Reading passage →
————

Filter data (filtering data for only years 1928 and 2011, then filtering for 4 specific states).
ECD <- Disease %>%
filter(year%in%c(1928, 2011)) %>%
filter(state =="Maryland"|state=="Virginia"|state == "Pennsylvania"| state == "District Of Columbia")
Filter data (Filtering data for years greater than 1980 and for 4 specific states).
UCD <- Disease %>% filter(year > 1980) %>%
filter(state =="Maryland"|state=="Virginia"|state == "Pennsylvania"| state == "District Of Columbia")
Filter data(filtering data for years greater than 1980 and for the state of Maryland)
DMD <- Disease %>% filter (year > 1980) %>%
filter(state =="Maryland")
Filter data (Filtering data for years greater than 1980 and for 4 specific states)
diseases_md <- Disease %>% filter(year > 1980) %>%
filter(state =="Maryland")
disease_years <- Disease %>%
filter(year %in% c(1980, 1985, 1990, 1995, 2000, 2005))
Graph of weeks of reporting of each disease over the years 1980 after
DMD %>%
ggplot( aes(weeks_reporting, y= year, color = disease, size = population)) +
geom_point(alpha = 0.5) +
xlab("Weekly Reporting") +
ylab("Year (1980 - 2011")+
facet_grid(~ disease) +
ggtitle ("Weeks Reporting for Maryland from 1980-2011")

Line graph of Diseases in 4 states
highchart () %>%
hc_add_series(data = diseases_md,
type = "line",
hcaes(x = year,
y = count,
group = disease, ))%>%
hc_title(
text="Disease Counts in Maryland since 1980")%>%
hc_xAxis(
title = list(text="Years Since 1980")) %>%
hc_yAxis(
title = list(text="Disease Totals")) %>%
hc_legend(align = "right",
verticalAlign = "top")
highchart () %>%
hc_add_series(data = disease_years,
type = "bar",
hcaes(x = year,
y = count,
group = disease, ))%>%
hc_title(
text="Disease Counts in the US Since 1980")%>%
hc_xAxis(
title = list(text="Years Since 1980")) %>%
hc_yAxis(
title = list(text="Disease Totals")) %>%
hc_legend(align = "right",
verticalAlign = "top")
I used the dataset in Dslabs US contagious diseases. The dataset includes contagious disease data for US states. Before creating the graph, I cleaned the data. I filtered the data to include years 1980 and after because the wide range of years included in the data makes the graph very crowded. So, I looked at more recent years to see how diseases in Maryland compared to the last recorded years in the dataset. For the graph, I used the aesthetics of “weeks reporting” for the x-axis, and year for the y-axis. Each disease described in the dataset has a distinct color and the population is assigned to size. As time proceeds, the population grows and weeks reporting goes up for most of the diseases. Three diseases (measles, mumps, and rubella) all cease to exist around the year 2005. Hepatitis A and Pertussis continue to grow past years 2010. I used alpha to slightly distort the points and used “facet grid” for disease to see all six diseases on separate graphs. The next graph I created is of a line graph of Maryland which includes the disease count. As you can see, there’s a spike in the count of diseases that occurs in 1990 and then dies down and remains quite stagnantg as time goes on. Mumps, measles and Rubella die out in the early 2000s and Hepatitis and Pertussis continue on, surpassing the other diseases.

————

Exercise →
Answer these about the disease-data text above:
(a) Which variable is mapped to point size in the plot of weeks reporting?
(b) What title is given to the bar chart?
(c) Which three diseases does the text say cease to exist around the year 2005?

————

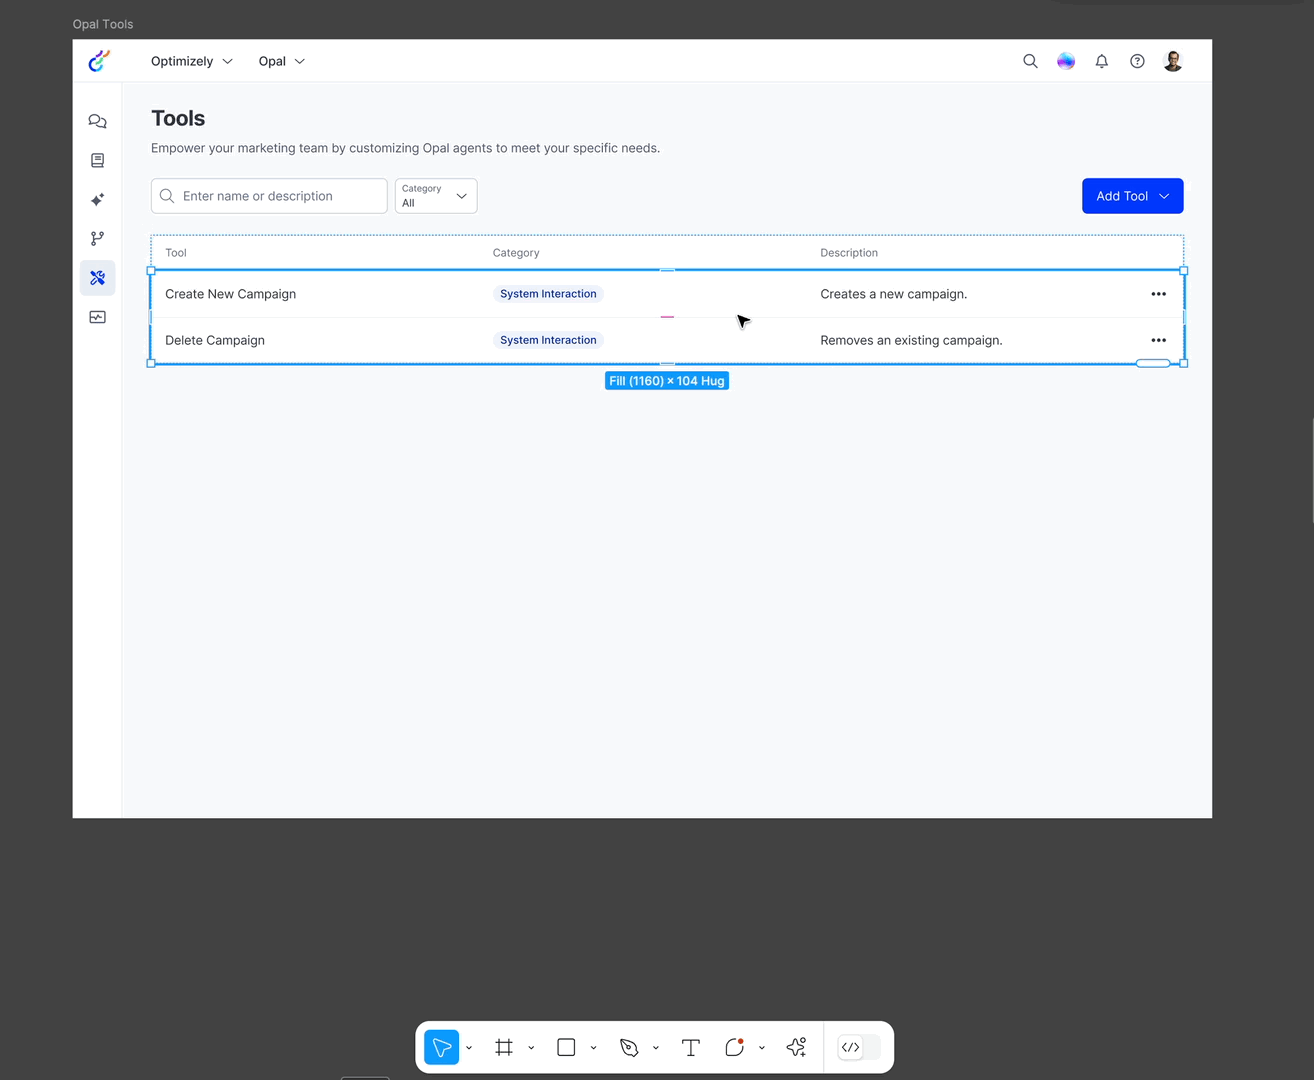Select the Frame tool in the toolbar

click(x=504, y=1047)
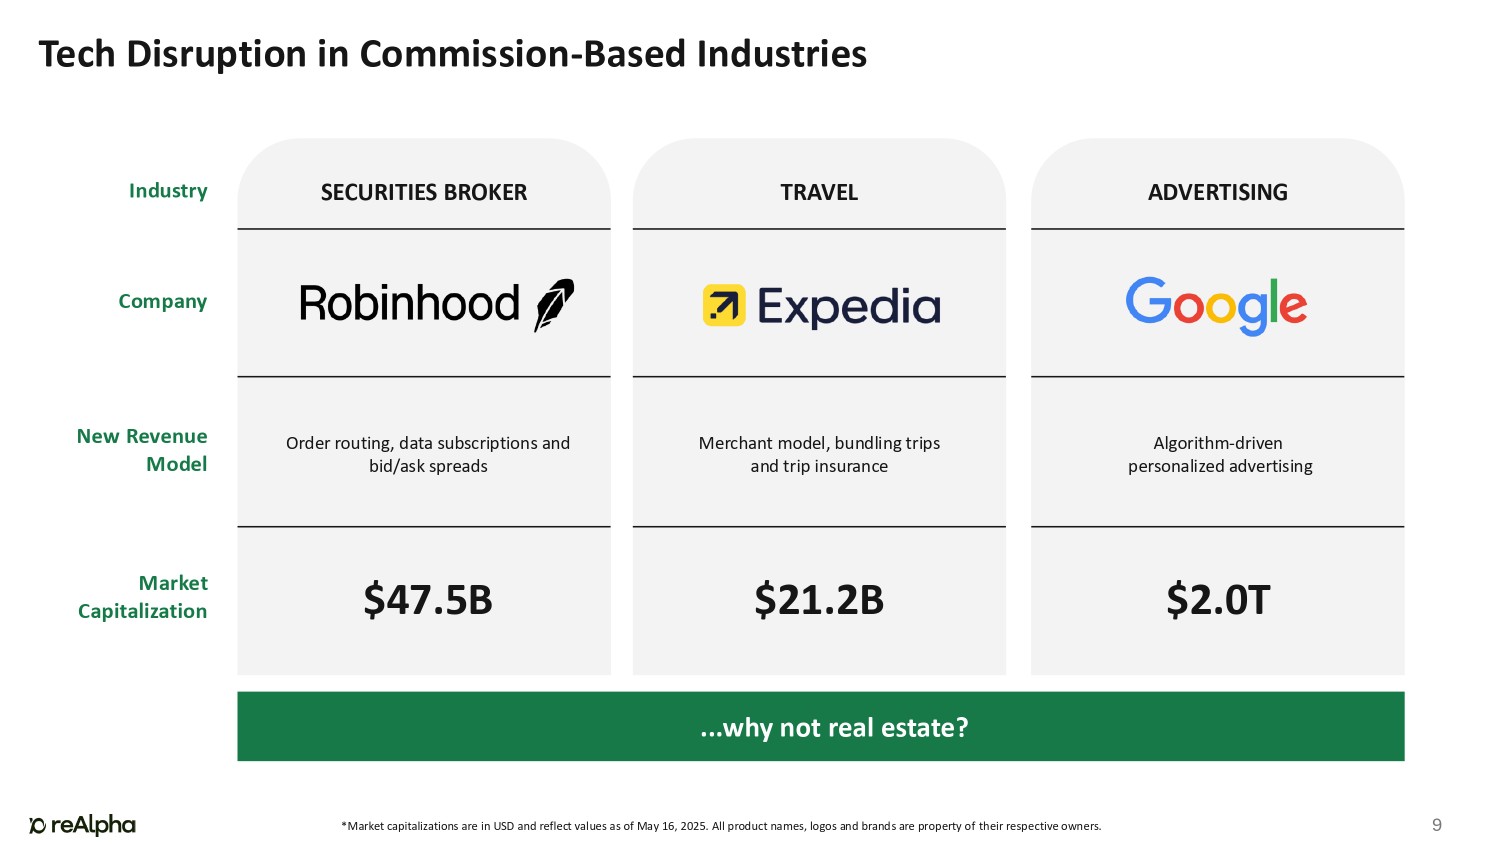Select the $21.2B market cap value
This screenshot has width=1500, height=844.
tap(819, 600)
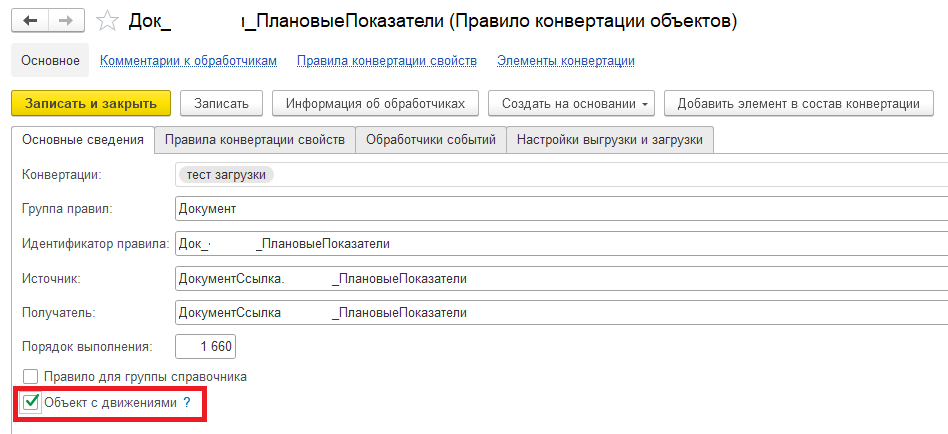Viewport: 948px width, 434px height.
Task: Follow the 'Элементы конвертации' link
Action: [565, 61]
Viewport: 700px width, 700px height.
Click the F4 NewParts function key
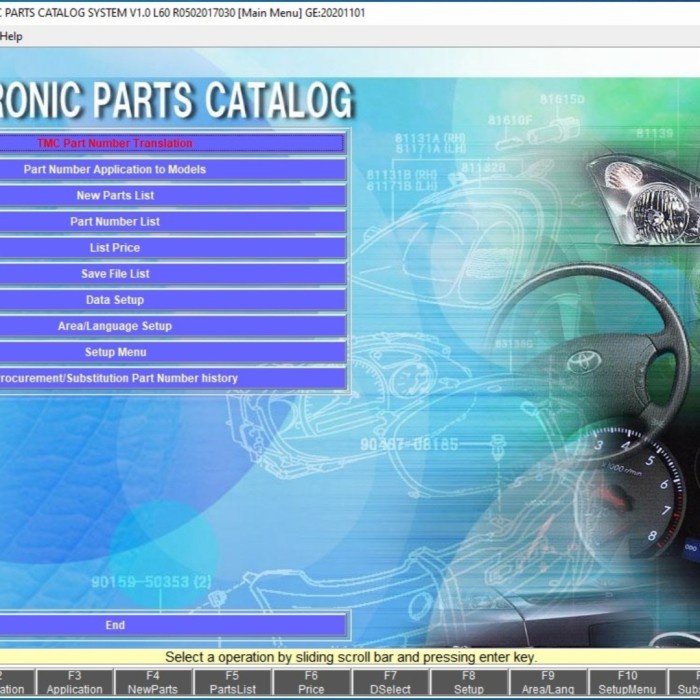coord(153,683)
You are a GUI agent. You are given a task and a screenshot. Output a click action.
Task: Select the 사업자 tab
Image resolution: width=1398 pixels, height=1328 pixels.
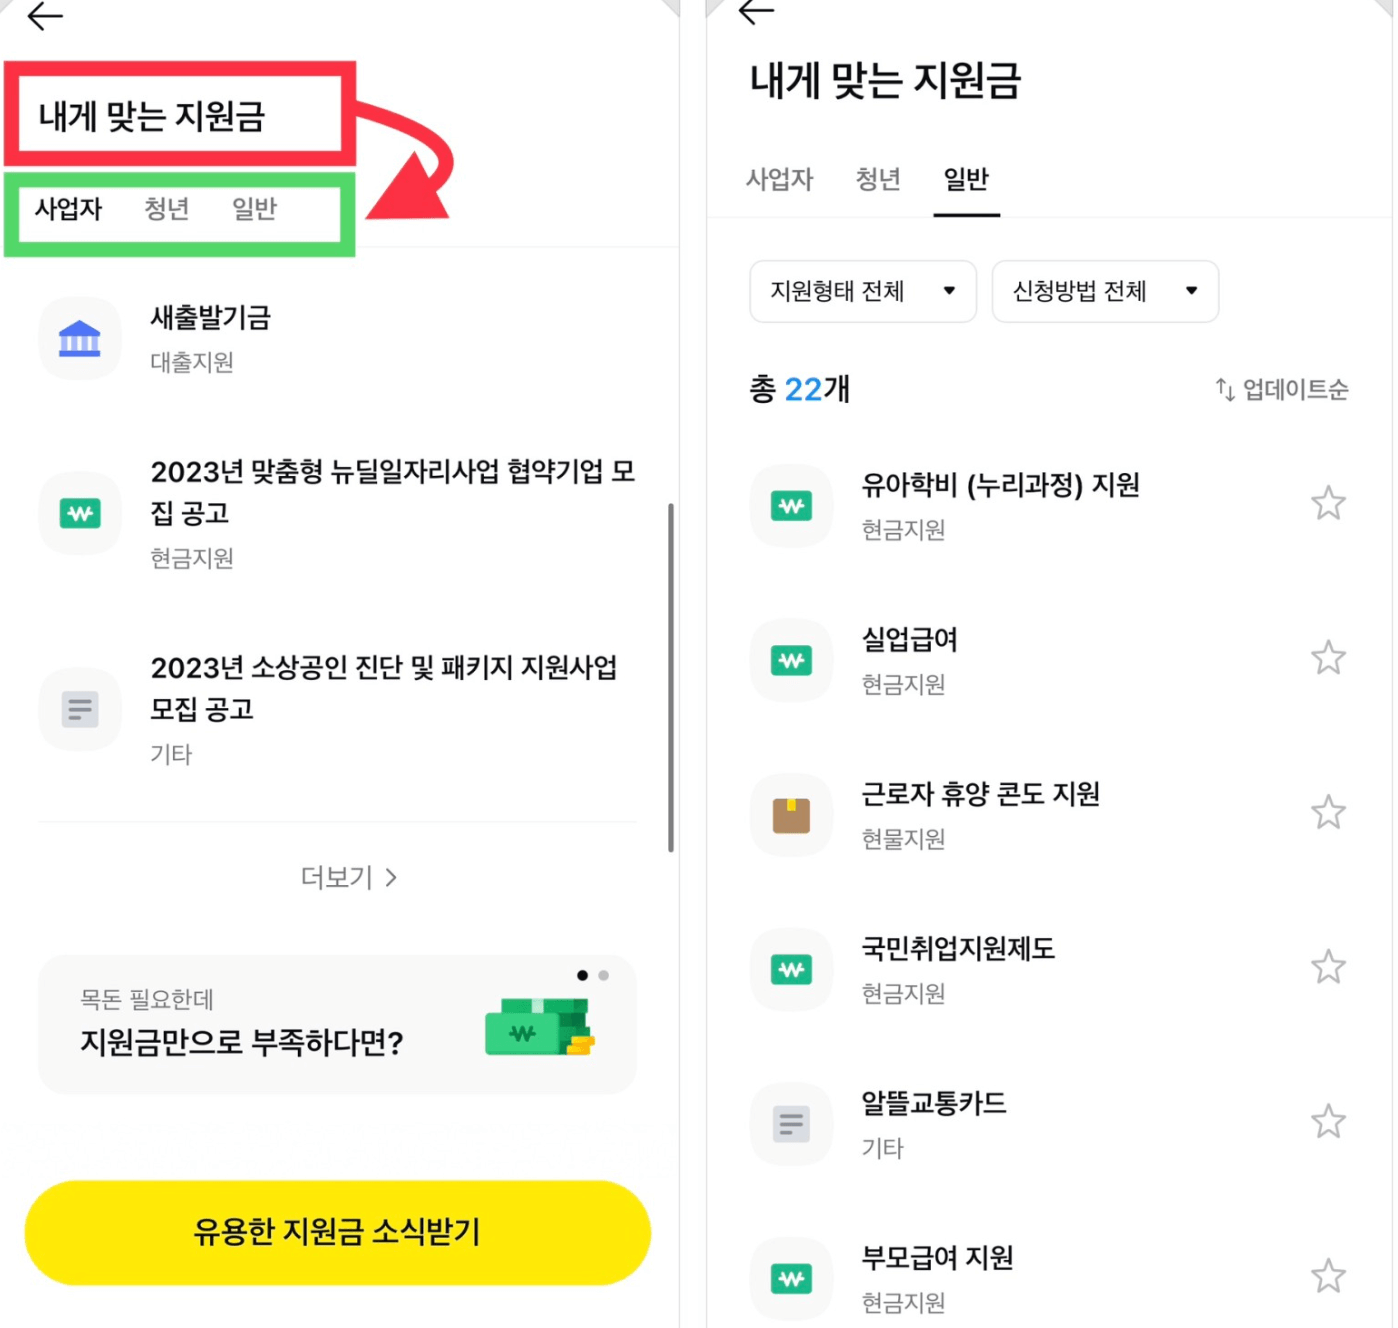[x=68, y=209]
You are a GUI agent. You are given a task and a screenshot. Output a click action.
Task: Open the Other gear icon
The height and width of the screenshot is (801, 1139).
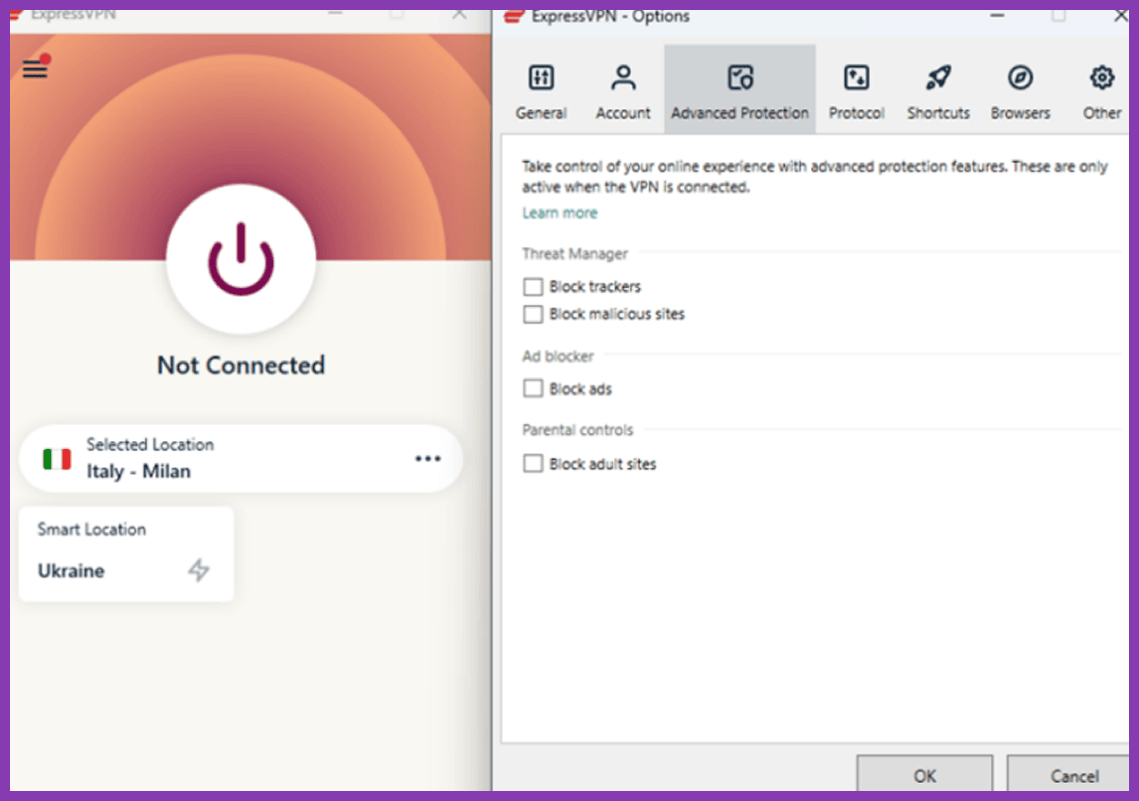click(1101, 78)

————

Output for this exercise →
(a) Population
(b) "Disease Counts in the US Since 1980"
(c) Measles, mumps, and rubella